- **Goal**
Pick out every line in the listing below that contains the string "icon", and copy each of those lines in full.

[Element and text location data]
******************************

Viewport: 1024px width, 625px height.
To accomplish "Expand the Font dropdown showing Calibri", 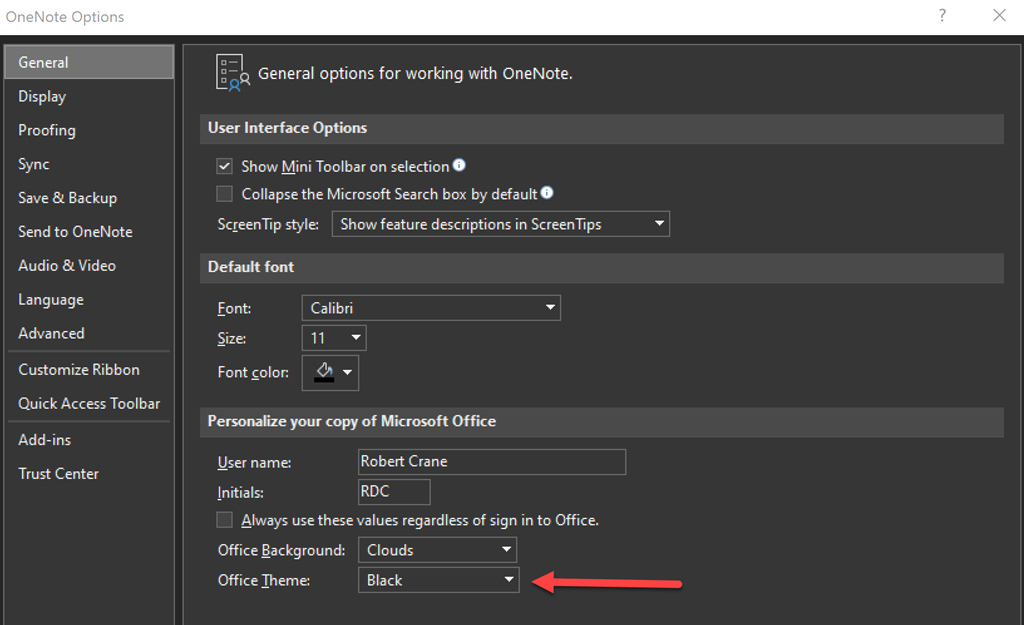I will click(x=430, y=308).
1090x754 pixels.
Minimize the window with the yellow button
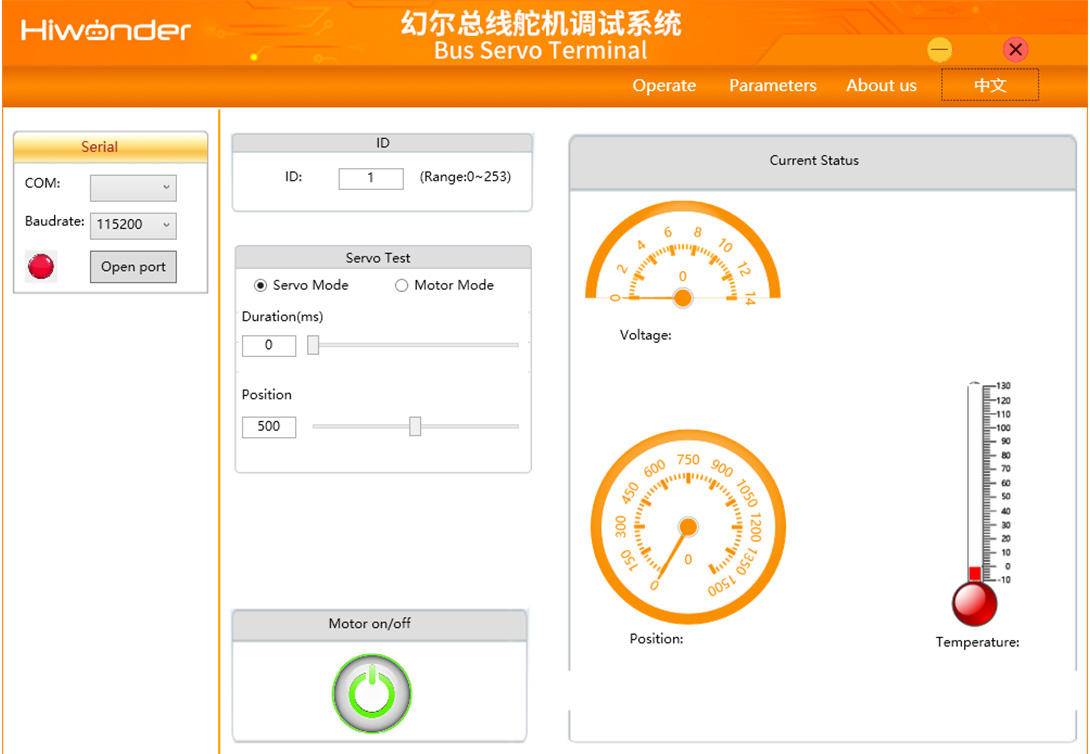(939, 49)
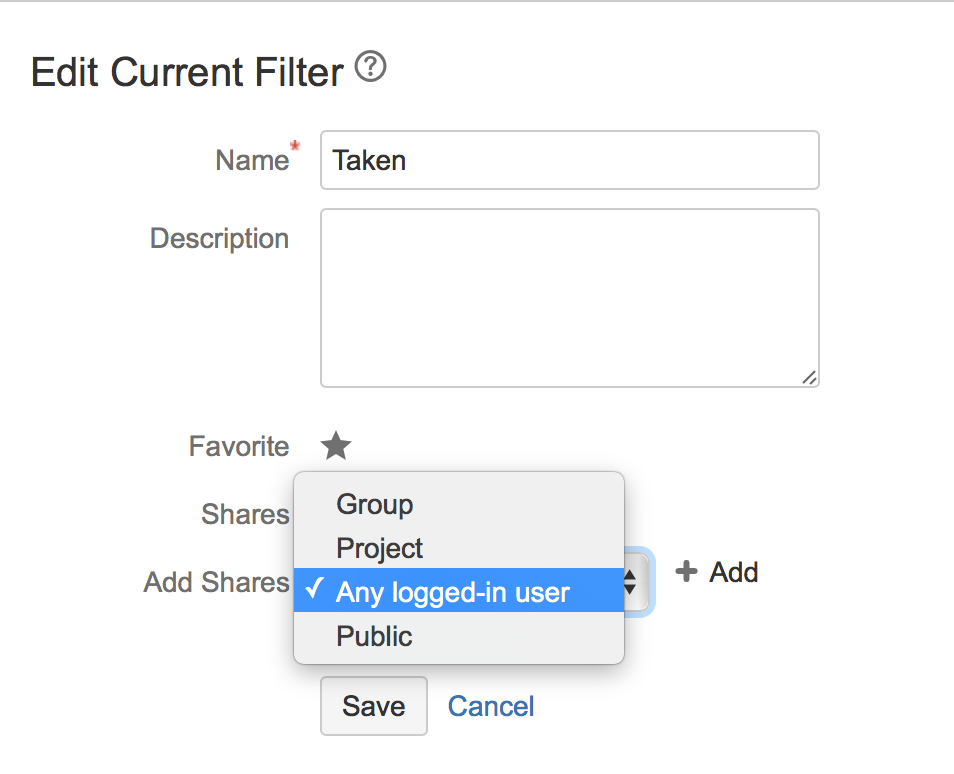
Task: Click the Description box resize handle
Action: 809,377
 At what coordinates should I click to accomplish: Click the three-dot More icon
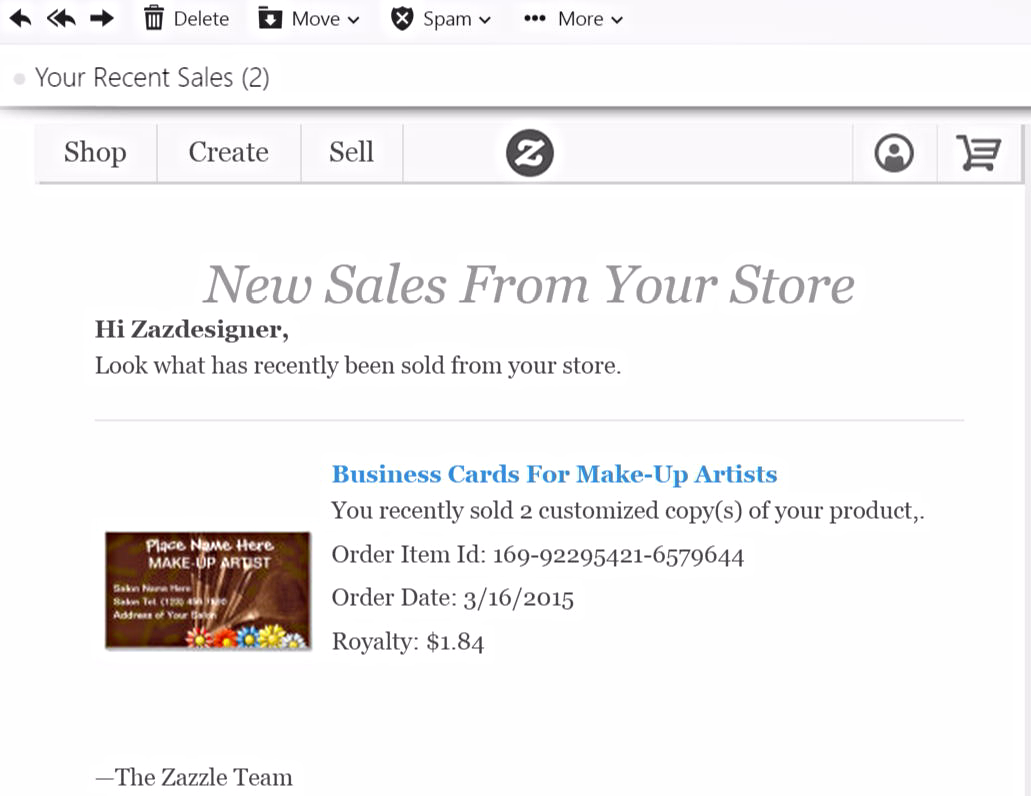535,18
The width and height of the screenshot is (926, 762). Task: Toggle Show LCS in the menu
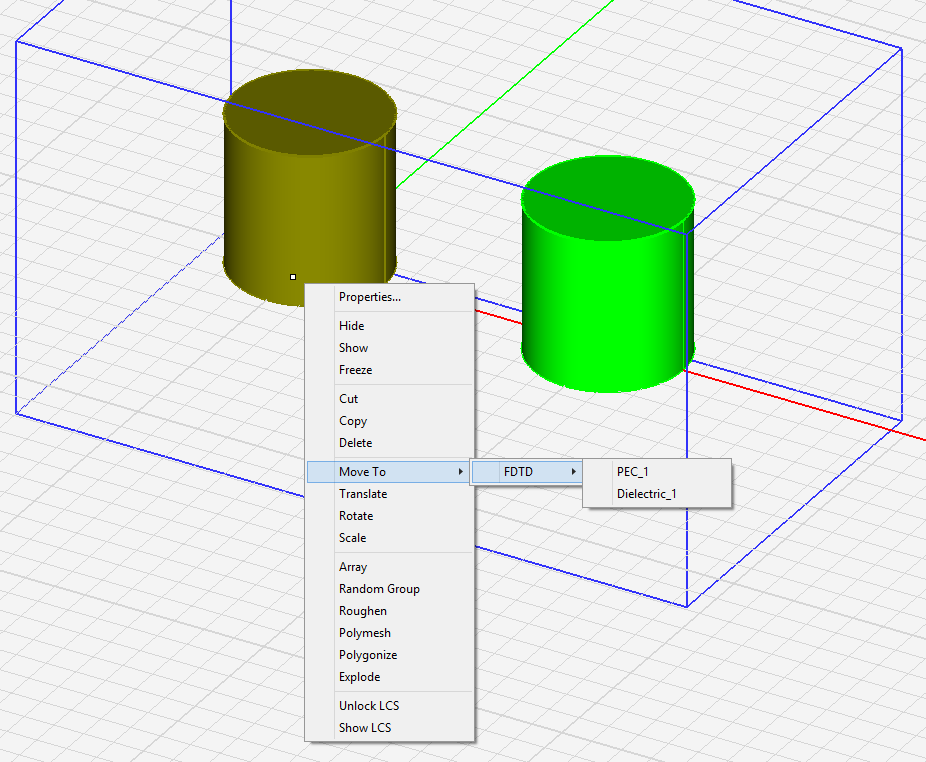(x=364, y=728)
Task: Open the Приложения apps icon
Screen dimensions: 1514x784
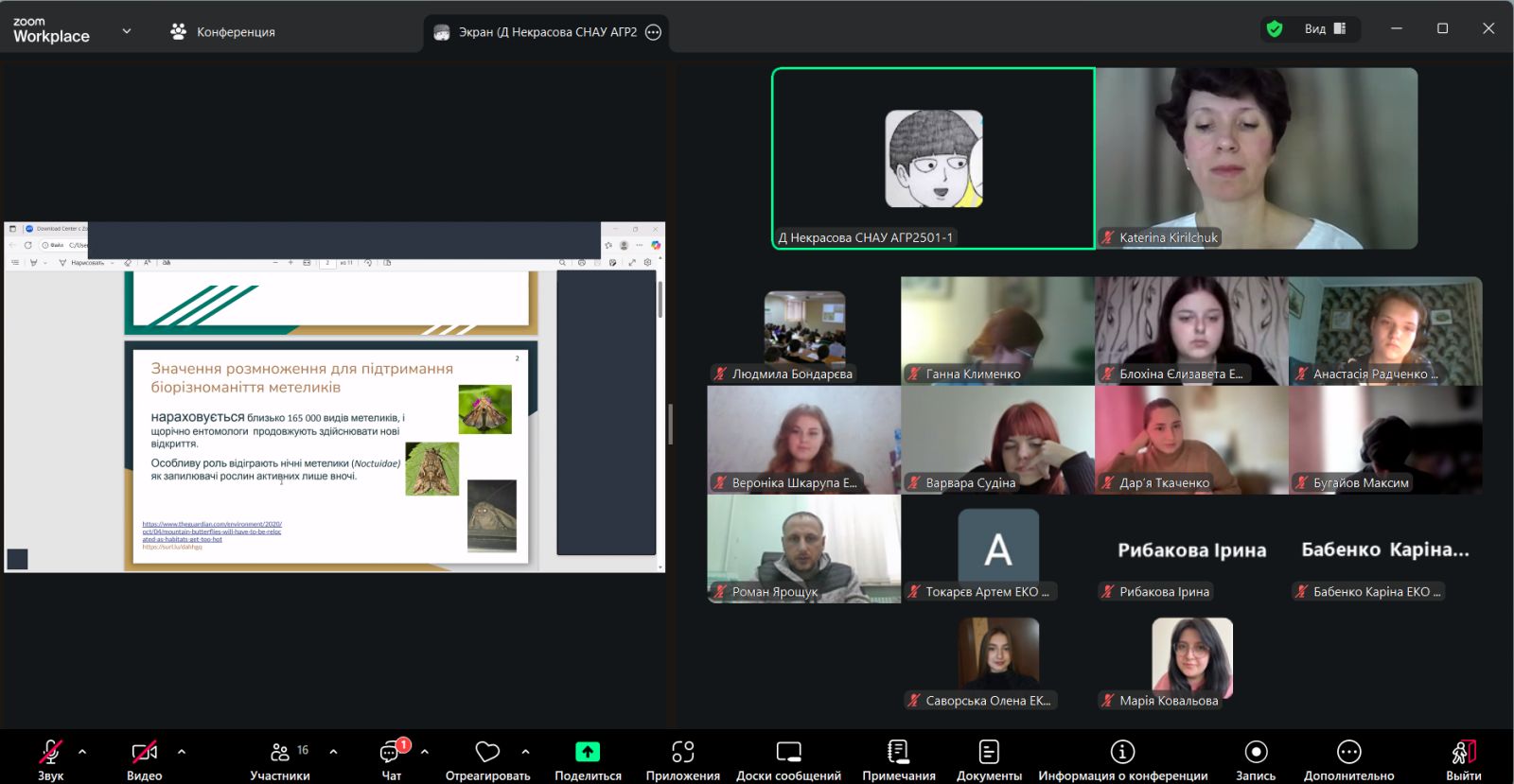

******************************

- **Exercise solution**
 At what coordinates should I click to accomplish: Click the three-dot More icon
Task: Open the Приложения apps icon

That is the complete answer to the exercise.